> [WHAT THIS TASK INVOLVES]
Beginning at the top of the data below, write out every line exactly until you reach the line with "Task: Expand 'Все сообщения' dropdown", and include that line.

> [EXERCISE DATA]

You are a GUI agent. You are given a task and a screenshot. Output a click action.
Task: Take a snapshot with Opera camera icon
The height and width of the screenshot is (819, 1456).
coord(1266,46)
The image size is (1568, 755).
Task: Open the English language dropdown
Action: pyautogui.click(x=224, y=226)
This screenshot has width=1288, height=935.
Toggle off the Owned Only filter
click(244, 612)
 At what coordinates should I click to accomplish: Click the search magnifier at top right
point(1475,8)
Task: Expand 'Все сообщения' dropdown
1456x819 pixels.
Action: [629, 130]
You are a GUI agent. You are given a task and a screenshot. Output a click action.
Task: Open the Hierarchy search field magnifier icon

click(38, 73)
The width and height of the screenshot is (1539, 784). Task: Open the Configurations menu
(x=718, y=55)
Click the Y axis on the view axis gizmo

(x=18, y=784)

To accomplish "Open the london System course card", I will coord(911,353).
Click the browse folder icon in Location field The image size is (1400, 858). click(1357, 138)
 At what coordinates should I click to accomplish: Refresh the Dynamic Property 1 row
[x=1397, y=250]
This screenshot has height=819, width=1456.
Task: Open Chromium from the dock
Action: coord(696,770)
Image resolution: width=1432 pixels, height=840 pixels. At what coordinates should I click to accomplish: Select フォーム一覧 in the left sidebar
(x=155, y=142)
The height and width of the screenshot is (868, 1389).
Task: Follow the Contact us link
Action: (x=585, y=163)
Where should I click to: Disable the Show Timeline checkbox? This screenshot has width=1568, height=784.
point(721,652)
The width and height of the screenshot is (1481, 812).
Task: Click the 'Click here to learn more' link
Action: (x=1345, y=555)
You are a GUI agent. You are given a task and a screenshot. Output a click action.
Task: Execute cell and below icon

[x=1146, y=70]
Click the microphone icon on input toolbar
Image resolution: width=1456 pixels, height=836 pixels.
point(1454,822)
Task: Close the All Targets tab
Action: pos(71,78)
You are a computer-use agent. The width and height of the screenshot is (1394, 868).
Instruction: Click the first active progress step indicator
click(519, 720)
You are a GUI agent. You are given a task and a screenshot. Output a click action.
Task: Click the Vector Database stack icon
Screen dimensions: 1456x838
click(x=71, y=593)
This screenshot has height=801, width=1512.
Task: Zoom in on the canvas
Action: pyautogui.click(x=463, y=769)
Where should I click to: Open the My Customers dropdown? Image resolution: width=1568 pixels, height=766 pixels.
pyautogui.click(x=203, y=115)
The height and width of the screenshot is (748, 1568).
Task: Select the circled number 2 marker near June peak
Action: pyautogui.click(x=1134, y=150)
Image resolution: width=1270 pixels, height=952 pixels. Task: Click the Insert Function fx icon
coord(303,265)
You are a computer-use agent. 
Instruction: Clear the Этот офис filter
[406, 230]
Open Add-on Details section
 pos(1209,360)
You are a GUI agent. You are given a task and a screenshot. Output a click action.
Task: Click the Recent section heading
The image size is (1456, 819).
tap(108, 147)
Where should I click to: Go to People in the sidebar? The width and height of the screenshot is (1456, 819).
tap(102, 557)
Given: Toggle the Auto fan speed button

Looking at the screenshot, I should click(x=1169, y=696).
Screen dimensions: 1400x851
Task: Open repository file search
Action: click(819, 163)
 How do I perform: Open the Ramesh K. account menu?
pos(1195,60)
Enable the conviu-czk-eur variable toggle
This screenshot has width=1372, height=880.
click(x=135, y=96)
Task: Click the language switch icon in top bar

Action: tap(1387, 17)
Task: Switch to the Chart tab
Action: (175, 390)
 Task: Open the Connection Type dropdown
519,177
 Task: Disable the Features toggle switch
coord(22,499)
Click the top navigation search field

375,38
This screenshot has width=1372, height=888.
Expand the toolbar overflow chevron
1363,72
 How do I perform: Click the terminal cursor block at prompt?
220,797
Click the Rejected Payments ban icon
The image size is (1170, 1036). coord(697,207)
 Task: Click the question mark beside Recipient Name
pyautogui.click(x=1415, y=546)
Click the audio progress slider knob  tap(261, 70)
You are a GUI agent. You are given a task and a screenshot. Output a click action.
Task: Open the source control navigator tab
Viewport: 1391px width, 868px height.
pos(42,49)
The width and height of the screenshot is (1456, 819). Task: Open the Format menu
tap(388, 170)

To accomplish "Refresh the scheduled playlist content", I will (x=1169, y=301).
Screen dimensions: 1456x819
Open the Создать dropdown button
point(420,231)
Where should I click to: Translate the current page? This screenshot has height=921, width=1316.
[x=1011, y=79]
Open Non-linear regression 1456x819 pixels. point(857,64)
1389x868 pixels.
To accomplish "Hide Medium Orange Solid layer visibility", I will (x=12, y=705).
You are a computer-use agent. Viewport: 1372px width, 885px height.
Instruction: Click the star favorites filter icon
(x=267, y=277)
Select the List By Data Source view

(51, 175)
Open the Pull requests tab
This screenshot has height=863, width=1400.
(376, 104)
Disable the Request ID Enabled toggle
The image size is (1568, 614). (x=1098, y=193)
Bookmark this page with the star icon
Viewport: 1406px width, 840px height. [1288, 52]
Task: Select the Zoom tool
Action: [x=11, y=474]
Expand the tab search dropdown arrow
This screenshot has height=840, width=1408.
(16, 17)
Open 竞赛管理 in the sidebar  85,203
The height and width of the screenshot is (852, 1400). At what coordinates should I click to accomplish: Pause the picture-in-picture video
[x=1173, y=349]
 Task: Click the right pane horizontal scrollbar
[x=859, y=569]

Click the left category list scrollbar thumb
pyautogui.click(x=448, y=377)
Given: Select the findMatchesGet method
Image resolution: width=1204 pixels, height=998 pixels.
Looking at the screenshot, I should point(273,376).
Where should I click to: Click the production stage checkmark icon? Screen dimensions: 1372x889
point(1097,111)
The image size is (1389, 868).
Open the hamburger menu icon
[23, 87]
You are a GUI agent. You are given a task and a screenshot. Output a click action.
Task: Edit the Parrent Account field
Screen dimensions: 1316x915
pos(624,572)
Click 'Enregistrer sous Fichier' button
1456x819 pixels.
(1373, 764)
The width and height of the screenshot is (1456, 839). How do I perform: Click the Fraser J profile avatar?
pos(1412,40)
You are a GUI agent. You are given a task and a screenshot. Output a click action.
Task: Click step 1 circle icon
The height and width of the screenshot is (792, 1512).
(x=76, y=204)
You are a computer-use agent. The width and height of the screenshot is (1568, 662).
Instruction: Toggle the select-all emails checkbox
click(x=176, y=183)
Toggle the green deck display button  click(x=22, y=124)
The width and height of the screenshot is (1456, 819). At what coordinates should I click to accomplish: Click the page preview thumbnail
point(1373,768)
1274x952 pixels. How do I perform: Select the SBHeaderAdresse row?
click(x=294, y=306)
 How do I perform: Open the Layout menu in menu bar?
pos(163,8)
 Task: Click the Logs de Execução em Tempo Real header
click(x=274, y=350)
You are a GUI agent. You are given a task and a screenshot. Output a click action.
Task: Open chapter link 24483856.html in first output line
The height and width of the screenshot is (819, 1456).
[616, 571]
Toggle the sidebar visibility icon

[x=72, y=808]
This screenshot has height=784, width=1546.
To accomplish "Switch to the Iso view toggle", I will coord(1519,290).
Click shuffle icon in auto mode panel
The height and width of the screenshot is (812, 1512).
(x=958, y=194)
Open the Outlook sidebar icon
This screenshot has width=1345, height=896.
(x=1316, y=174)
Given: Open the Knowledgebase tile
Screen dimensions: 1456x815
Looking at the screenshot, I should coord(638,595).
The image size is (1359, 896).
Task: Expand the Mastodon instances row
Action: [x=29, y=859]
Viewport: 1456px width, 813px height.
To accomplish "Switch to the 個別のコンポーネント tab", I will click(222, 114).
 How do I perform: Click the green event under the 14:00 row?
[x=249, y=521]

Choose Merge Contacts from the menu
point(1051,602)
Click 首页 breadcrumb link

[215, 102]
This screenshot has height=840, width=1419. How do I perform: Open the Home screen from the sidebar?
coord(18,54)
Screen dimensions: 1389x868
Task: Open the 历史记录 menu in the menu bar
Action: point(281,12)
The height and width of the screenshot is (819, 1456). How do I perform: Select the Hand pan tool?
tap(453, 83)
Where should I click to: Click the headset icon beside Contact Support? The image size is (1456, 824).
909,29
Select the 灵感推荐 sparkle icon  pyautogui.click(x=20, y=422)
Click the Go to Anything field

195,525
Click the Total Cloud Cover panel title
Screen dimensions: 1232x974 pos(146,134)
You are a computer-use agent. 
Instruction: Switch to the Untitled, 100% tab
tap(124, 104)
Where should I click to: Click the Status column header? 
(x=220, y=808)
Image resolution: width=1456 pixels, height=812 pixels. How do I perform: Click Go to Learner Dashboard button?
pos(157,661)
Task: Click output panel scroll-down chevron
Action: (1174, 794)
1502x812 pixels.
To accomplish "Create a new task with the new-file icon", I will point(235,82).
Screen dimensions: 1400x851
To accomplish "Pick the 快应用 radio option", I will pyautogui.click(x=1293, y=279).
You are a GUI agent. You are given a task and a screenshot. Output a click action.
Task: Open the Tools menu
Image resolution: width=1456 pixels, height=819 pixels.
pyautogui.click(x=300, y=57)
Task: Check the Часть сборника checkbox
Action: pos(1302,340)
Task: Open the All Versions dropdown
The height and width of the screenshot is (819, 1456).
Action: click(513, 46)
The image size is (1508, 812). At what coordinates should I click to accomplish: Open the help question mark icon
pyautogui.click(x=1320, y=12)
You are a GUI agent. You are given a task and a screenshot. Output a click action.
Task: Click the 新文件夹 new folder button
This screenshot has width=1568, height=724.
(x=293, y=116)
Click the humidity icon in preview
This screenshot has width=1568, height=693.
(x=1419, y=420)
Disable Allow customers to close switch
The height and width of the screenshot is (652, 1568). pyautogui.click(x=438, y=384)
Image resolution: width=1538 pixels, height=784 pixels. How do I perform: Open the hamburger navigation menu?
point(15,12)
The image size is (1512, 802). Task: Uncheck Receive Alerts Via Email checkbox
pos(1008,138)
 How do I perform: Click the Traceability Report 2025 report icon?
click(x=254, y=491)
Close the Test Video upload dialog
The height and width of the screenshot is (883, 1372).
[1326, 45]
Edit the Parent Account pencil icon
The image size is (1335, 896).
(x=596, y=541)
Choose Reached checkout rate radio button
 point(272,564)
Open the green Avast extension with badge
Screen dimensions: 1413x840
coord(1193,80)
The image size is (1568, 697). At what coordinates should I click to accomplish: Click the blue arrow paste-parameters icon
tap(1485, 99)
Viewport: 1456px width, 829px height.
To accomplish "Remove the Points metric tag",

> [TASK RESPONSE]
You are a GUI agent. You are given a task and a screenshot. Output a click action.
Task: Take a snapshot with Opera camera icon
The height and width of the screenshot is (819, 1456).
coord(1266,46)
The image size is (1568, 755).
Task: Open the English language dropdown
Action: pyautogui.click(x=224, y=226)
This screenshot has width=1288, height=935.
Toggle off the Owned Only filter
click(244, 612)
 At what coordinates should I click to accomplish: Click the search magnifier at top right
point(1475,8)
Task: Expand 'Все сообщения' dropdown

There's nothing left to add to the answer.